Le Conseil d'État a jugé, à cet égard, qu'une compagnie étrangère de navigation maritime, qui n'a d'établissement qu'en France, y est imposable à raison de l'ensemble des résultats de son activité, y compris ceux des opérations de transport effectuées de port étranger à port étranger par des navires eux-mêmes immatriculés à l'étranger (CE, arrêt du 3 mars 1958, req. n° 41135, RO, p. 78).

26 Remarque. - Les diverses opérations réalisées dans un établissement installé en France peuvent ne pas dégager de « chiffre d'affaires » et correspondre à des prestations de services accessoires que les compagnies étrangères de navigation maritime ou aérienne se rendent à elles-mêmes en France (informations, recherche de clientèle...). Dans cette situation, les résultats imposables sont déterminés par comparaison avec les marges bénéficiaires qui seraient prélevées par des entreprises françaises fournissant les mêmes services.

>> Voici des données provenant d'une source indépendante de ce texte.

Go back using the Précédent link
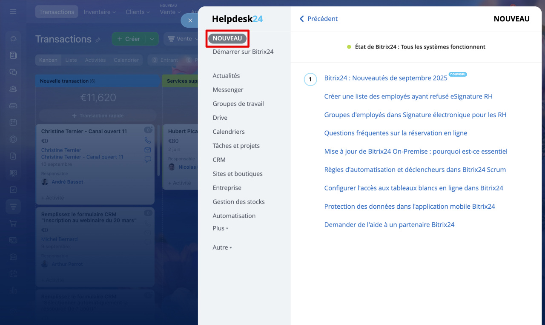The height and width of the screenshot is (325, 545). (x=318, y=19)
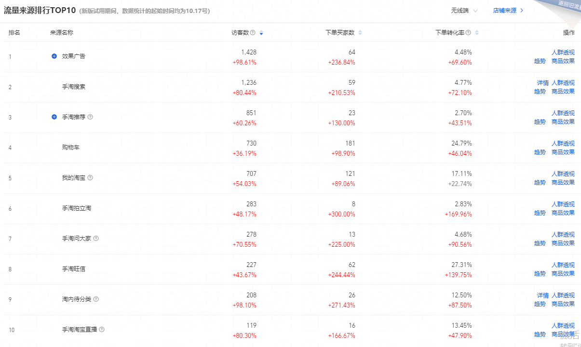This screenshot has width=581, height=347.
Task: Open 店铺来源 link
Action: (x=508, y=11)
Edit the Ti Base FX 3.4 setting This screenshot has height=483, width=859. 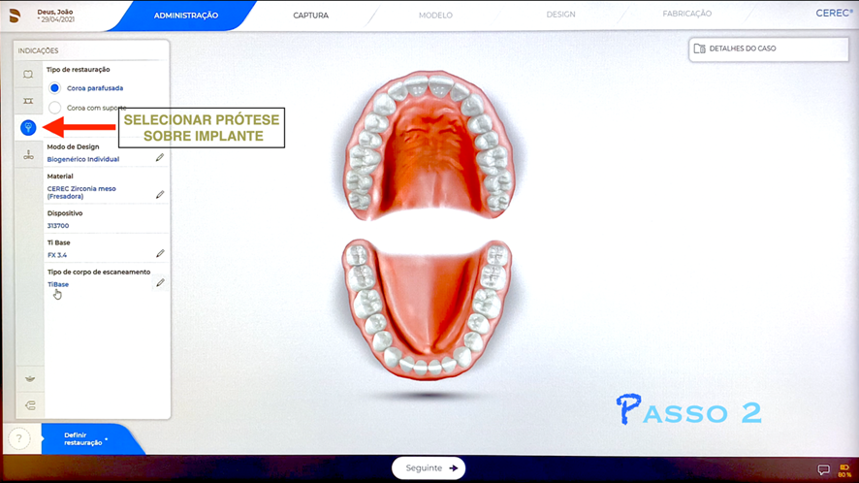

2. Opérations réalisées en dehors de tout établissement.

27Les entreprises étrangères de navigation maritime ou aérienne sont également imposables en France, en dehors de tout établissement au sens du 1. ci-dessus, à raison des opérations qu'elles effectuent par l'intermédiaire de représentants n'ayant pas de personnalité distincte et apparaissant de ce fait comme de véritables préposés ou lorsque les opérations réalisées forment un cycle complet.

28Les mêmes règles sont applicables aux entreprises françaises de navigation qui effectuent des opérations à l'étranger en dehors d'un établissement. Mais les profits correspondants n'échappent à l'impôt français que si les opérations sont détachables de l'activité exercée en France.